EnterpriseDB: http://www.enterprisedb.com

Andreas Seltenreich

seltenreich@gmx.de

over 9 years ago

In reply to: Amit Kapila (#6)

Re: [sqlsmith] Failed assertions on parallel worker shutdown

Amit Kapila writes:

On Mon, May 23, 2016 at 4:48 PM, Andreas Seltenreich <seltenreich@gmx.de>
wrote:

plan6 corresponds to this query:

Are you sure that the core dumps you are seeing are due to plan6?

Each of the plans sent was harvested from a controlling process when the
above assertion failed in its workers.
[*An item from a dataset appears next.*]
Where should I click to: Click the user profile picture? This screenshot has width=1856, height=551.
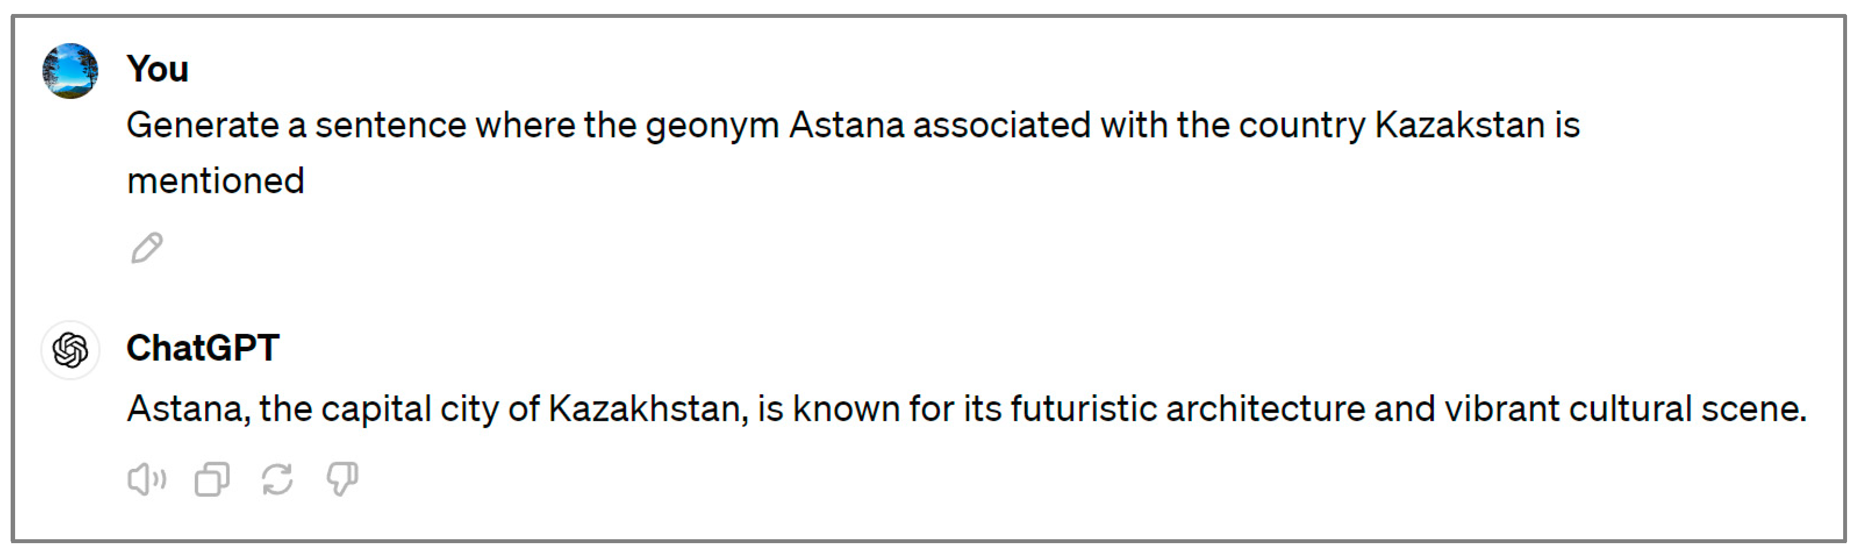(70, 71)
I do not know whether the plans
themselves really are at fault, as most of the collected plans look ok
to me. The backtrace in the controlling process always look like the
one reported. (Except when the coredumping took so long as to trigger a
statement_timeout in the still-running master. There are no
plans/queries available in this case, as the the state is no longer
available in an aborted transaction.)

I have tried to generate a parallel plan for above query and it seems to me that
after applying the patches (avoid_restricted_clause_below_gather_v1.patch
and prohibit_parallel_clause_below_rel_v1.patch), the plan it generates
doesn't have subplan below gather node [1].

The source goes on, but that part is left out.